Technology

This Small Team of Dispatchers Saves Lives Via Satellite

The responders at the for-profit IERCC handle the world’s most remote emergencies.

Operators sit at their stations in the call center of the International Emergency Response Coordination CenterIERCC, which is owned by parent company Geos Worldwide Ltd. 

Photographer: Brandon Thibodeaux for Bloomberg Businessweek

When the message arrived from the Alaskan wilderness, it was simple, brief, and urgent: tipped raft. The two paddlers who sent it had just almost drowned, and their food and gear had disappeared downriver. But they had one thing going for them, a small, handheld emergency beacon they could use to share their location and ask for help. It sent a signal more than 3,000 miles south, to Montgomery, Texas, where responders helped coordinate their rescue.

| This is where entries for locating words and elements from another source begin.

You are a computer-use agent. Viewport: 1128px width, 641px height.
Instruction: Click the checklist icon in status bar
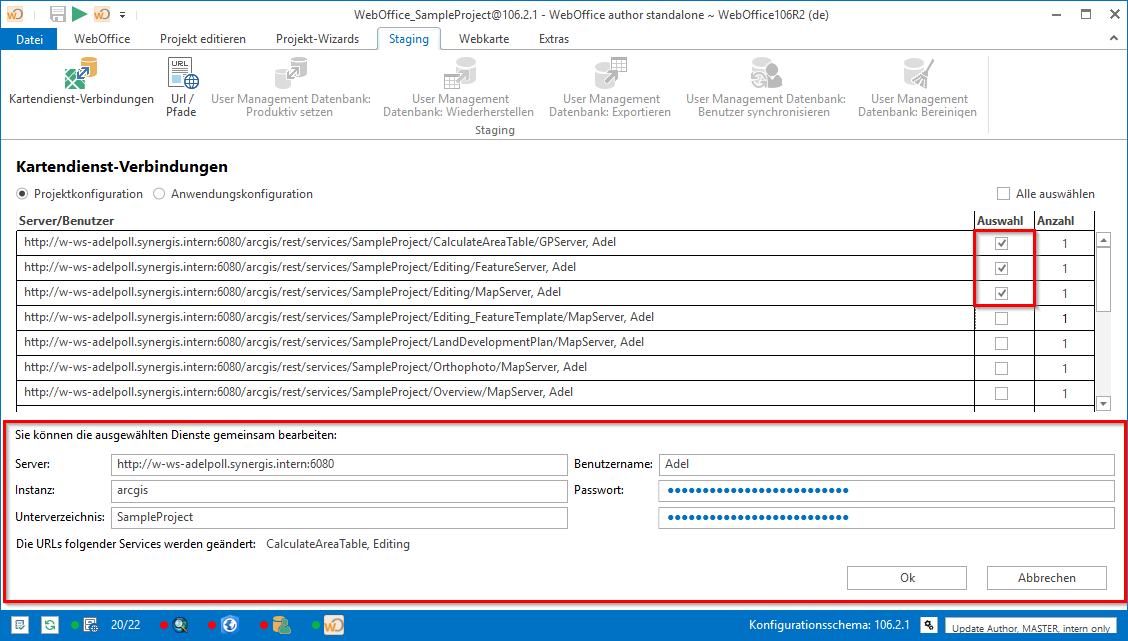[20, 625]
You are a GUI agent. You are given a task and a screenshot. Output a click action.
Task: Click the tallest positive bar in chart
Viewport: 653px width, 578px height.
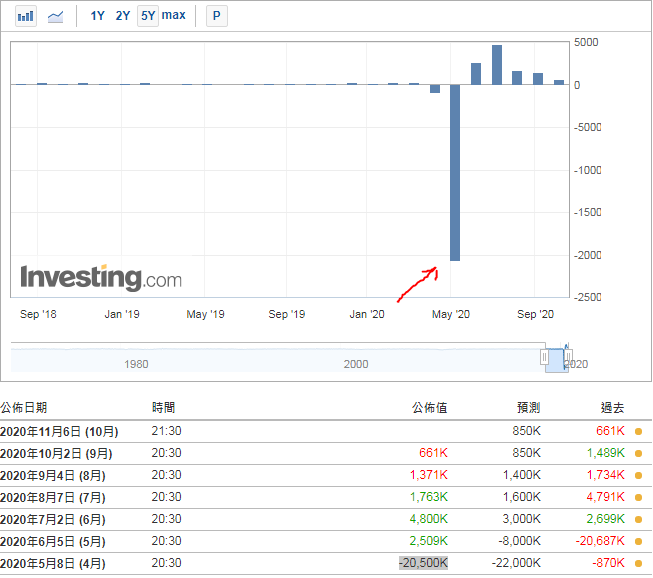pos(496,65)
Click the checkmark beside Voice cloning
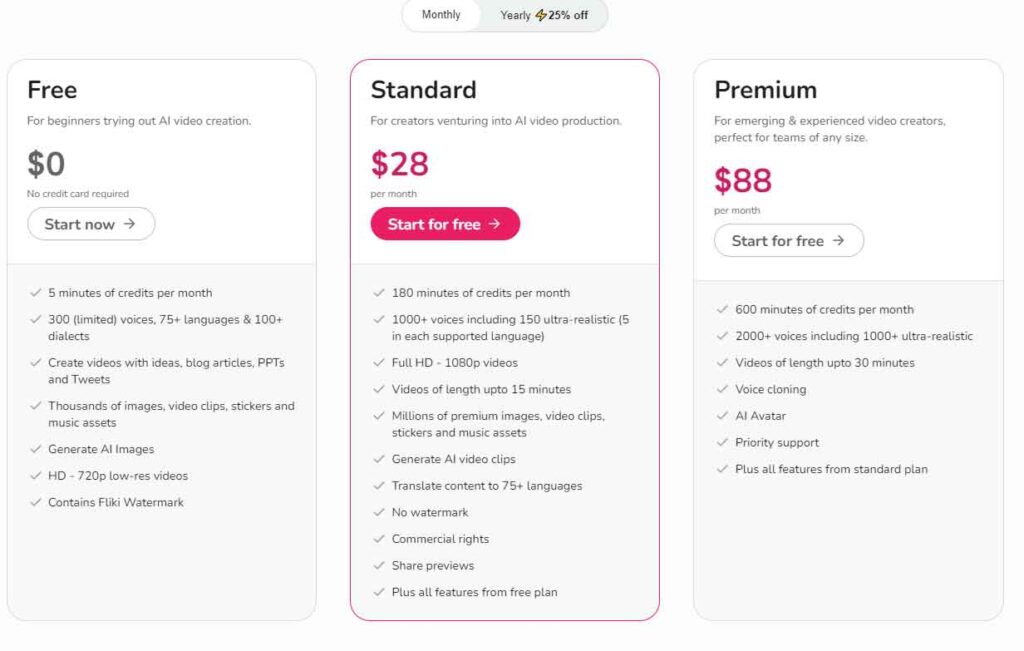The image size is (1024, 651). coord(722,389)
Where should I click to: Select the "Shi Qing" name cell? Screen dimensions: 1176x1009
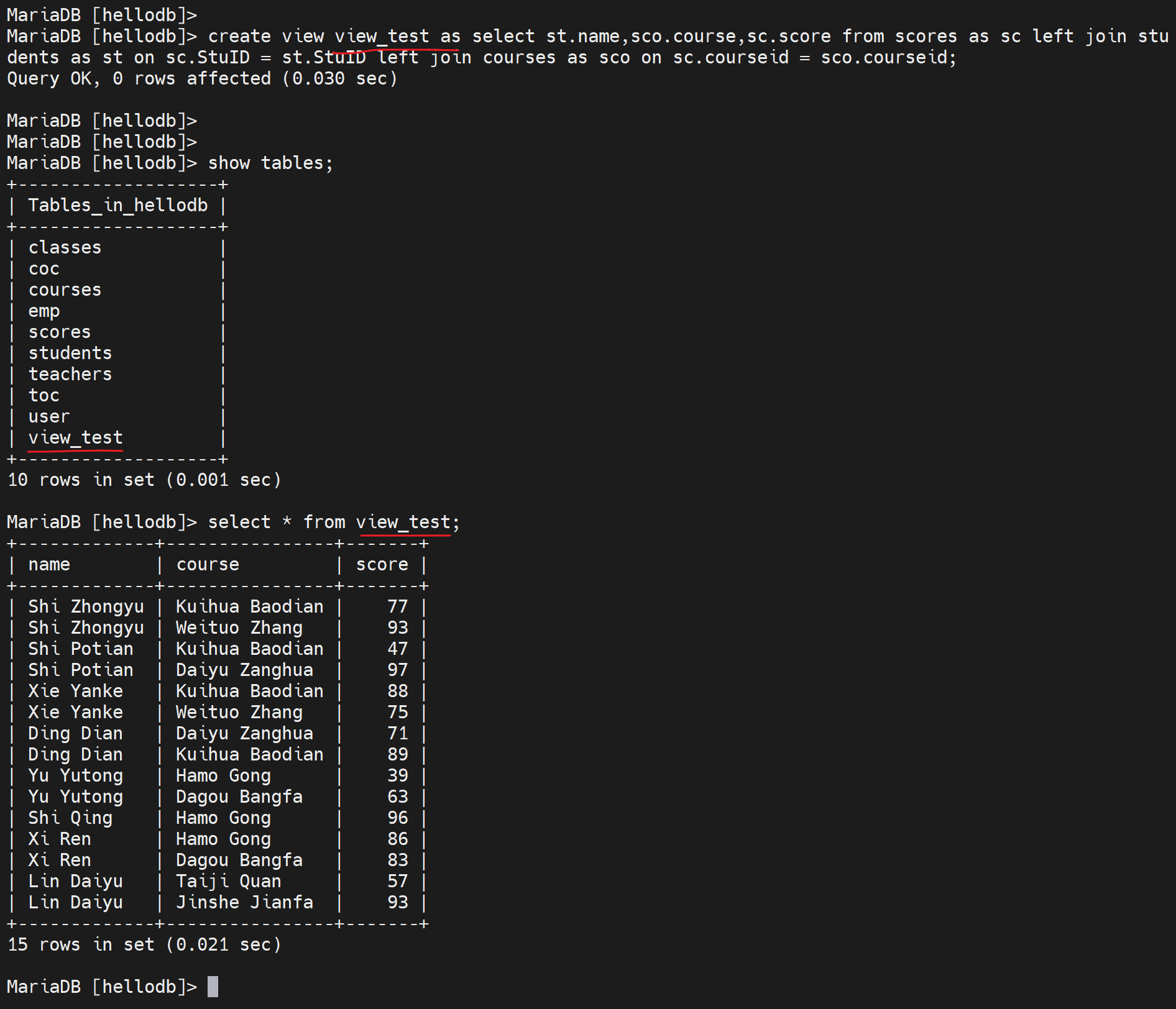[70, 818]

Almost anywhere in the world, if someone calls the equivalent of 911 on a satellite phone or presses the SOS button on a dedicated GPS tracker, the message likely goes to a small team in Montgomery at the International Emergency Response Coordination Center, or IERCC. Unlike your local emergency dispatch center, it’s a private, for-profit venture. A rotating crew of six is on hand at all times to report the incident to search and rescue personnel, direct them to the alert’s point of origin, and help coordinate the response until the sender is safe. The Texas center has assisted more than 10,000 rescues in 169 countries, from the Scottish Highlands to eastern Tajikistan. “We are the only people that provide a monitoring service which is truly global,” says Peter Chlubek, co-founder and executive chairman of the IERCC’s parent company, Geos Worldwide Ltd., which specializes in travel safety and rescue services.